I am trying to link the C++ runtime statically and drop the DLLs alltogether, but it seems impossible when you have native C++ with C++ wrappers in a .NET project. This issue has already been reported by others, so no need to go into it here.

I have tried searching for DLLs to download, or a way to extract DLLs from the installer. Anyway, as mentioned above, I already tried just copying them from somewhere below C:\Windows. Doesn't work, so I doubt I can get some DLLs that will work. But again, why? If somebody can help me figure out this, it could be the perfect solution for our problem.

I have been thinking about finding the exact Windows patch(es) needed to get that installer - vc_redist.x86.exe - to work on those crappy machines. If it's just one or a handful of KBs that doesn't destabilize these machines, that would perhaps be acceptable.

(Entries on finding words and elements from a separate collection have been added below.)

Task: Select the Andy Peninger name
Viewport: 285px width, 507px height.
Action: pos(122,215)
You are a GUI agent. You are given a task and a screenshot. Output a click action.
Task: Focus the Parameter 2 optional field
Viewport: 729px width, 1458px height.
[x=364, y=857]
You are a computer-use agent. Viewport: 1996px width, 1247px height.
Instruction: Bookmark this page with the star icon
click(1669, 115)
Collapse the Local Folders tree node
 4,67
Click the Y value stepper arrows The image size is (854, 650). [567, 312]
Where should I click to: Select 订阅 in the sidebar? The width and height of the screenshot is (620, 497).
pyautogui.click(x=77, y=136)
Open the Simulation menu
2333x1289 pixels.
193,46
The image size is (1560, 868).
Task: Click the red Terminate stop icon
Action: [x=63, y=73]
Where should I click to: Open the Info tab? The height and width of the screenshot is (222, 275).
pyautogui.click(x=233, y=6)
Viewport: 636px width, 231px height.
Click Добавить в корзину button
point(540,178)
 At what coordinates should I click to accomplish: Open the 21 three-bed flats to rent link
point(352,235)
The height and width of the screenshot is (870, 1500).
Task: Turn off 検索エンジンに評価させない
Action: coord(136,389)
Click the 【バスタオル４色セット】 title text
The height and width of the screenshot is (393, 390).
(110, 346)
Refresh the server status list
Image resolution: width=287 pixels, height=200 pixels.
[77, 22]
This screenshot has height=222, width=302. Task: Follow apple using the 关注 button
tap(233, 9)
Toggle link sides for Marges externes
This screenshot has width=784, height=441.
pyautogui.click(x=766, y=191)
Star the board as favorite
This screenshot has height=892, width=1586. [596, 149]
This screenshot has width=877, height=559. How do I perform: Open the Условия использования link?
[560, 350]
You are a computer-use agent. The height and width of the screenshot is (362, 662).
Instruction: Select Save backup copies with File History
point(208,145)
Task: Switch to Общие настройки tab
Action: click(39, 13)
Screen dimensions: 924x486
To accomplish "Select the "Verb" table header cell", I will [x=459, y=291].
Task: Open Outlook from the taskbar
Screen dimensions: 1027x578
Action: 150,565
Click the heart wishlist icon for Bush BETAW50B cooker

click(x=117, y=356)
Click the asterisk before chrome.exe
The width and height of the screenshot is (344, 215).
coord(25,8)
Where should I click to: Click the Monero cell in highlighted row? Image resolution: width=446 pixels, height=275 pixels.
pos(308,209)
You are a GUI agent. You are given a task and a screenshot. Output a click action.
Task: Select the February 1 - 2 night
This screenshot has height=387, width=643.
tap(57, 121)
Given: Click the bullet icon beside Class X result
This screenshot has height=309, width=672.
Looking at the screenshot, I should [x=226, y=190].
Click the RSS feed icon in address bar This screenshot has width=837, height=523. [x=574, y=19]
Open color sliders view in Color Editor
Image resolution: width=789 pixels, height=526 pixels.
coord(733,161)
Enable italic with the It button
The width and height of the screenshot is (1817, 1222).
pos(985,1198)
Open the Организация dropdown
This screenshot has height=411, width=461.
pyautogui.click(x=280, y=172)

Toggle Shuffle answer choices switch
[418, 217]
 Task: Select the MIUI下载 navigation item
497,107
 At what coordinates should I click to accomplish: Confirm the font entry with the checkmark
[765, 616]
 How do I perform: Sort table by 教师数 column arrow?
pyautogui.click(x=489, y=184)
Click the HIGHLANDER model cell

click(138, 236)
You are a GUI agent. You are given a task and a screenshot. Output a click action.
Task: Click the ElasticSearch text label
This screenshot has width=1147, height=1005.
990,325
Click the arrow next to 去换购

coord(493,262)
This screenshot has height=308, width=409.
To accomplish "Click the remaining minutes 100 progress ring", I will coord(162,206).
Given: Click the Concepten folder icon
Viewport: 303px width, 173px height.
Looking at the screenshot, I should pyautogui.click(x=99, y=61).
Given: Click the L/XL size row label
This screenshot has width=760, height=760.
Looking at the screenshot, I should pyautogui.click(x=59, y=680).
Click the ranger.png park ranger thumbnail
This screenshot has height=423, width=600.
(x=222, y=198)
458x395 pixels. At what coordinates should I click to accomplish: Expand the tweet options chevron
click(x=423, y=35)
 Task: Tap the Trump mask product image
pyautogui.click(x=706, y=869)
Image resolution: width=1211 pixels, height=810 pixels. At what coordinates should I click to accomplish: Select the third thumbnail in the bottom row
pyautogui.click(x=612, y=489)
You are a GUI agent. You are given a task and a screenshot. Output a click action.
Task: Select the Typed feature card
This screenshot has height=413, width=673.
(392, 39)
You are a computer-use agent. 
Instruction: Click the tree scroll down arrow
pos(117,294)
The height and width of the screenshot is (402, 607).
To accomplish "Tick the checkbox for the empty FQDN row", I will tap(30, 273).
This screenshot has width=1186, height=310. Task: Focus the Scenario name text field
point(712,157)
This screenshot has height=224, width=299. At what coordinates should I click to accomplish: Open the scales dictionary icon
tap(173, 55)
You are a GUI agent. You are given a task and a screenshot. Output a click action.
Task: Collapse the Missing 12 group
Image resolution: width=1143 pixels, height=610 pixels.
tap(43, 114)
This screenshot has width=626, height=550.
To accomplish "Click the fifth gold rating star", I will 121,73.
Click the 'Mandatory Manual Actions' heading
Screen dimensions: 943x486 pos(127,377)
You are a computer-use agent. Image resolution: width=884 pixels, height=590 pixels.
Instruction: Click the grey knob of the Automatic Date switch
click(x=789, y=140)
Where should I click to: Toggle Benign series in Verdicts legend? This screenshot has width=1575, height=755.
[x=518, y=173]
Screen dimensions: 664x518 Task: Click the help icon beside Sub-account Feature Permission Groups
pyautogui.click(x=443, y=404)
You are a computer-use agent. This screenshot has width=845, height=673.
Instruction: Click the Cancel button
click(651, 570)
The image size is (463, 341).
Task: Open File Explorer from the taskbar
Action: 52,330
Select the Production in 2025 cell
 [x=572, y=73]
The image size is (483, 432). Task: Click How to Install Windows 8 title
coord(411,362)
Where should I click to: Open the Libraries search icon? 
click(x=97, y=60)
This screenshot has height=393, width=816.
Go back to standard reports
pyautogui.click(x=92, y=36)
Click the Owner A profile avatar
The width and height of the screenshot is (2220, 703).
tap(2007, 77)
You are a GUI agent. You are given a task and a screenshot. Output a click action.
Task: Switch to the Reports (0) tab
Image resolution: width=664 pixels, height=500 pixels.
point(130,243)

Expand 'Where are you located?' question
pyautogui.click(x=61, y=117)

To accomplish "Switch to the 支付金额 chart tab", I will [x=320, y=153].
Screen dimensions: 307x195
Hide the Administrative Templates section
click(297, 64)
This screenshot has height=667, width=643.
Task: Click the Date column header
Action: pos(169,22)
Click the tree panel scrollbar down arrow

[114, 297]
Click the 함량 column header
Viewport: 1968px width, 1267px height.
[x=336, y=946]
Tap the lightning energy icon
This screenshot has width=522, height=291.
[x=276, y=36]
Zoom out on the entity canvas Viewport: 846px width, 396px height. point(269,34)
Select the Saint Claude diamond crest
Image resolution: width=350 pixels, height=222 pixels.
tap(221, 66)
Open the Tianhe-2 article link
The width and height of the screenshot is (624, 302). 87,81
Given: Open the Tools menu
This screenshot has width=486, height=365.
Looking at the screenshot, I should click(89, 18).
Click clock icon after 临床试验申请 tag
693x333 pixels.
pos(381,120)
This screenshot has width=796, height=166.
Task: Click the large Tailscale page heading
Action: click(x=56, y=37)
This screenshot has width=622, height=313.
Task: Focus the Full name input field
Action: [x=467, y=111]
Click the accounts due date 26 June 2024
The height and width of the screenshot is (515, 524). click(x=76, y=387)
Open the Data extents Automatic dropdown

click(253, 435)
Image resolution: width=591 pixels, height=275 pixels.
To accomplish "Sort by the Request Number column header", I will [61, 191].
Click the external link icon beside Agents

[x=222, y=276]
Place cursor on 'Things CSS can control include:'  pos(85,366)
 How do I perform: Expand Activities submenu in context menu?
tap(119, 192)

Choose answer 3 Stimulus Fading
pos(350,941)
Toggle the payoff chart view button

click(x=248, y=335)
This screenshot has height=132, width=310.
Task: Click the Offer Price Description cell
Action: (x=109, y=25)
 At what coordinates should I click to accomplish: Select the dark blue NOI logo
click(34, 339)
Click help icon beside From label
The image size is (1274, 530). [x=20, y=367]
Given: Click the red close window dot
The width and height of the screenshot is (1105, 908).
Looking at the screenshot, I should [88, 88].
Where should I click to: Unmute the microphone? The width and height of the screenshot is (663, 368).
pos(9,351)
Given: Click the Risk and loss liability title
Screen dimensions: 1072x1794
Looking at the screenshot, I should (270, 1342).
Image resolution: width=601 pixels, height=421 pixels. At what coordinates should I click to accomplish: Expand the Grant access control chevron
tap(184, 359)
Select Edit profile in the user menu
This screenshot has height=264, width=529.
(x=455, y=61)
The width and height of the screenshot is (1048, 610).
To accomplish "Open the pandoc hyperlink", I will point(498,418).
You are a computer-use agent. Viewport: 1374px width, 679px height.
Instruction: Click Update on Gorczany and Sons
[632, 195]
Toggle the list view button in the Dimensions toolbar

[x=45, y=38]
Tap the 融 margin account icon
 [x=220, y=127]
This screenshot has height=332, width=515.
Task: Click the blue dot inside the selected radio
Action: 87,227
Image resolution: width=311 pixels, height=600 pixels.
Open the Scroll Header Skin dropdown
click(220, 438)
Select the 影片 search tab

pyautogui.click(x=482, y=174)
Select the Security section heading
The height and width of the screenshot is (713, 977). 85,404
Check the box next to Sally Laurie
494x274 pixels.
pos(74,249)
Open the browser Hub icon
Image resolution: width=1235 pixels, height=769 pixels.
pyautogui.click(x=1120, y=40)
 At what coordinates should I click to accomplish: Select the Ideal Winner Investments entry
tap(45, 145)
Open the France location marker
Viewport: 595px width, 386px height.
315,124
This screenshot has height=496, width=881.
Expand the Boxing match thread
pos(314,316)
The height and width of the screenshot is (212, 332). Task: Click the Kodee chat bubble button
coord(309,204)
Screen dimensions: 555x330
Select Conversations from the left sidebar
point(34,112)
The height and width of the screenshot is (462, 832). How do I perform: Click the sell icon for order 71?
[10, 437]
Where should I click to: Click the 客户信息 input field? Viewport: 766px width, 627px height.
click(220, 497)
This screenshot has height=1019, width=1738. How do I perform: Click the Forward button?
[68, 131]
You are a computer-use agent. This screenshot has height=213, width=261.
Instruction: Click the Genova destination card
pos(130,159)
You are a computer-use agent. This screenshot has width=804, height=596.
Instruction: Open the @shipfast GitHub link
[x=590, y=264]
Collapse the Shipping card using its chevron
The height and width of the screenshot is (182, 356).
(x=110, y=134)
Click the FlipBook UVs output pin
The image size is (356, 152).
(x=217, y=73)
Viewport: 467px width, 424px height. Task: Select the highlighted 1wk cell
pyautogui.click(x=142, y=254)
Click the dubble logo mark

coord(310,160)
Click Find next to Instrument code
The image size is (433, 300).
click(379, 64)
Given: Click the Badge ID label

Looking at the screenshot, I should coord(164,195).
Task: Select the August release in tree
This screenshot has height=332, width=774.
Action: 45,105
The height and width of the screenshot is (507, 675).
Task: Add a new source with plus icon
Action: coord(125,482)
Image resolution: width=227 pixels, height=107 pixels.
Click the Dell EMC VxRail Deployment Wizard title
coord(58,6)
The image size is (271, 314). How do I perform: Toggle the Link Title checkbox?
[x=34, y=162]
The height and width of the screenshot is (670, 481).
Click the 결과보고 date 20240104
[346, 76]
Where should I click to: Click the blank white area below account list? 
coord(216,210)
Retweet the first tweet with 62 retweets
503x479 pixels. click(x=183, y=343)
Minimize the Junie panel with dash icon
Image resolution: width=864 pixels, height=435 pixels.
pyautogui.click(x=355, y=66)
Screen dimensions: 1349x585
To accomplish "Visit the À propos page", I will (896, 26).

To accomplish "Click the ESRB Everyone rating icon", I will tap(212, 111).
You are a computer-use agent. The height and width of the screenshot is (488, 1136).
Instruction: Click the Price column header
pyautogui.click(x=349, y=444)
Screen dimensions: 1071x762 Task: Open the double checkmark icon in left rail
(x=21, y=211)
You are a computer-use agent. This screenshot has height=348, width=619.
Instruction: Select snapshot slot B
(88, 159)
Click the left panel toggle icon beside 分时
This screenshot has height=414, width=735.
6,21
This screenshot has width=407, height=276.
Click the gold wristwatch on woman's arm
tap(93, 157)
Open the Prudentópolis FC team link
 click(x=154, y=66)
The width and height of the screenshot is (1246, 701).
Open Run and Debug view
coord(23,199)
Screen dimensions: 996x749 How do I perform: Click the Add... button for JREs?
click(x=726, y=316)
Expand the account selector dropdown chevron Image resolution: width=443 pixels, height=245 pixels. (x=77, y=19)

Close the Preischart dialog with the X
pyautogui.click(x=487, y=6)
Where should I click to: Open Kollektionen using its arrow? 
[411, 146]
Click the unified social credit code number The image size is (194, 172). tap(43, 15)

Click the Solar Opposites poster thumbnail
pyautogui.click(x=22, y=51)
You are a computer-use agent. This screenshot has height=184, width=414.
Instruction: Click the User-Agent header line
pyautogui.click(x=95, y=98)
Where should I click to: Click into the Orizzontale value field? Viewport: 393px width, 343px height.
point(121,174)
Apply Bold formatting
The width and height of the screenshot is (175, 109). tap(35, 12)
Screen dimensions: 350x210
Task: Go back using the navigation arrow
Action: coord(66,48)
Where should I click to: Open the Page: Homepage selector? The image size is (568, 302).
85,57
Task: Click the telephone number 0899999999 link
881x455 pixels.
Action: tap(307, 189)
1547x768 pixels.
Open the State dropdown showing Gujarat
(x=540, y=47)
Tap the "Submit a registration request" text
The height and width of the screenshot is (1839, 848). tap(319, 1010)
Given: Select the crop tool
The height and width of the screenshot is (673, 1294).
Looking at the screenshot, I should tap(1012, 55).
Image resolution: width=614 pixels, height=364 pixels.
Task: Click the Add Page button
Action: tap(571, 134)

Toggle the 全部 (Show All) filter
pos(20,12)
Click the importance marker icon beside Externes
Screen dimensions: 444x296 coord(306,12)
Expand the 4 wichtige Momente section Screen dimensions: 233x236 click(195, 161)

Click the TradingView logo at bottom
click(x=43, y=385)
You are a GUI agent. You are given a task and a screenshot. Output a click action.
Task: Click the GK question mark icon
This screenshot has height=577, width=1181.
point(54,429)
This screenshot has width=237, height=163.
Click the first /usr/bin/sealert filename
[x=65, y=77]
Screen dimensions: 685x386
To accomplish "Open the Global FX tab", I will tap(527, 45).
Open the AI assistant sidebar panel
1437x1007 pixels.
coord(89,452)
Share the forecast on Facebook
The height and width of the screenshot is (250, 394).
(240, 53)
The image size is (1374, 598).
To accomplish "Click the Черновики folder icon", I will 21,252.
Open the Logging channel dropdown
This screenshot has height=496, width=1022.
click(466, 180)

A possibility that definitely should work is to downgrade the C++ projects to VS2013, which doesn't have this problem. I am really fed up of us always having to keep two versions of Visual Studio on our developer machines as a workaround for some silly problem, but if there's no other way, then so be it, even in 2016.

Upvotes: 0

Views: 2275

Answers (2)

adameska
adameska

Reputation: 51

I was able to get this resolved on my local PC by following the updated step 6 on that article: https://blogs.msdn.microsoft.com/vcblog/2015/03/03/introducing-the-universal-crt/

Once you copy the 20 or so DLLS folder it still didn't work for me, I had to grab the ucrtbase.dll and ucrtbased.dll along with all the usual 140 (mfc, mfcm,vcruntime, msvcp) from my SysWOW64 folder and finally i'm able to launch this on a windows 7 pc without requiring to install any patches!

Upvotes: 1

Bent Tranberg
Bent Tranberg

Reputation: 3470

Found a quick and simple workaround. Turns out we only need to change the setting "Platform Toolset" to "Visual Studio 2013 (v120)" in all the C++ projects, in order to build with the good old DLLs that still work with XCOPY deployment. I was under the impression this setting would not go together with .NET 4.5.2, which we need, but it does. VS2013 will have to be installed along with VS2015, but we can live with that.

As stated, this is a workaround. It doesn't solve the actual problem stated in the title. But since I actually asked for a way around the problem, I'll close the issue with this answer.

As for the actual problem, if anyone is interested: I found some blog entries on the Visual C++ Team Blog - "Introducing the Universal CRT" and "The Great C Runtime (CRT) Refactoring". Where that leads, I'm not sure.